▸ WHAT IS REQUIRED: Check each line of the listing below for the word "agent" and say how many lines have it. Nothing else should be written.

▸ MATERIAL SHOWN:
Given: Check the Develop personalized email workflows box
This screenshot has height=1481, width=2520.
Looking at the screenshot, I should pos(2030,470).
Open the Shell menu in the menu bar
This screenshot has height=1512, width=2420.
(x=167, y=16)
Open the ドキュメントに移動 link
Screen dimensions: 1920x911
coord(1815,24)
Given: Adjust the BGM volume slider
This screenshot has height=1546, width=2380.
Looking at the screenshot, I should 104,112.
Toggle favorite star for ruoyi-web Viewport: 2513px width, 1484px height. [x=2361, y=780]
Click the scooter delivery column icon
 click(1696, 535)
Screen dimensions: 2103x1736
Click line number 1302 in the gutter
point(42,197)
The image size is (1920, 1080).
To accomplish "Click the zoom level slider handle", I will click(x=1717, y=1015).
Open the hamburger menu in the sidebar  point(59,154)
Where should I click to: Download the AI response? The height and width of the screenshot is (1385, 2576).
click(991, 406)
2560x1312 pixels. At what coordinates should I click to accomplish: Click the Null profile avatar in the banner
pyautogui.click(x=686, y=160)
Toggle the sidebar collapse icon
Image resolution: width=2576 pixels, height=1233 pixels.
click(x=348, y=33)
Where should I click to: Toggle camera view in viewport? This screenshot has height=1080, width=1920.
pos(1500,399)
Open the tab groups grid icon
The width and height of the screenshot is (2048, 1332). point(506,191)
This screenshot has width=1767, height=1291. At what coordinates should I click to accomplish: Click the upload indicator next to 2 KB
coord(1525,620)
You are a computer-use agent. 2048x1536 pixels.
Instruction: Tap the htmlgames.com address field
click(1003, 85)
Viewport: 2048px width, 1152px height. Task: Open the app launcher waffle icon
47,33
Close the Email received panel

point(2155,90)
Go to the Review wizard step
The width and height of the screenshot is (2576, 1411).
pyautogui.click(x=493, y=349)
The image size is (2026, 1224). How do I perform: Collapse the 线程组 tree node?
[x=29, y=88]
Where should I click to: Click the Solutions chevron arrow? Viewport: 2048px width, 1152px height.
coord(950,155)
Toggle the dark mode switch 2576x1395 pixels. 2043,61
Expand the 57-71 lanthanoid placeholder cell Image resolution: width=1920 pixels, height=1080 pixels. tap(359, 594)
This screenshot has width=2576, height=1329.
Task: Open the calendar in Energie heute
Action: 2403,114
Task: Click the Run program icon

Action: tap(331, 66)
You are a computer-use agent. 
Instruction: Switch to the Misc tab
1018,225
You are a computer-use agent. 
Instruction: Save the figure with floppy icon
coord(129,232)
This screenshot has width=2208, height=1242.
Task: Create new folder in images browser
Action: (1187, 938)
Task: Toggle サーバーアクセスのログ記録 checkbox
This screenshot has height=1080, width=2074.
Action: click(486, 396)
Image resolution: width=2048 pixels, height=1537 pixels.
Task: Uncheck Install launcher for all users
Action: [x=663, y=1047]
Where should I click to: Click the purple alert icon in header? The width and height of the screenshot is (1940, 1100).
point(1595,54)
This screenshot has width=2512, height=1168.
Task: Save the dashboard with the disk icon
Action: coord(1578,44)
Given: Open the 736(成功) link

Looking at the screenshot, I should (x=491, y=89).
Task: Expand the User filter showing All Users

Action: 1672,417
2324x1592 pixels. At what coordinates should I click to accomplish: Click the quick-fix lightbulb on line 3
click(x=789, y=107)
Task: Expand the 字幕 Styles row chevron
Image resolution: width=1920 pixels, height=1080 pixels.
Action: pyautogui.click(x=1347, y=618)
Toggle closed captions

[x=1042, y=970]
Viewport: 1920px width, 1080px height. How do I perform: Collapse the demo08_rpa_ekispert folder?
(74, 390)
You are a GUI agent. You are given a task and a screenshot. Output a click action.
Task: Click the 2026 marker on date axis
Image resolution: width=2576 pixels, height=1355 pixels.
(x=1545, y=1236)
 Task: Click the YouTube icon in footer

▸ RESPONSE TO THIS EXERCISE: 4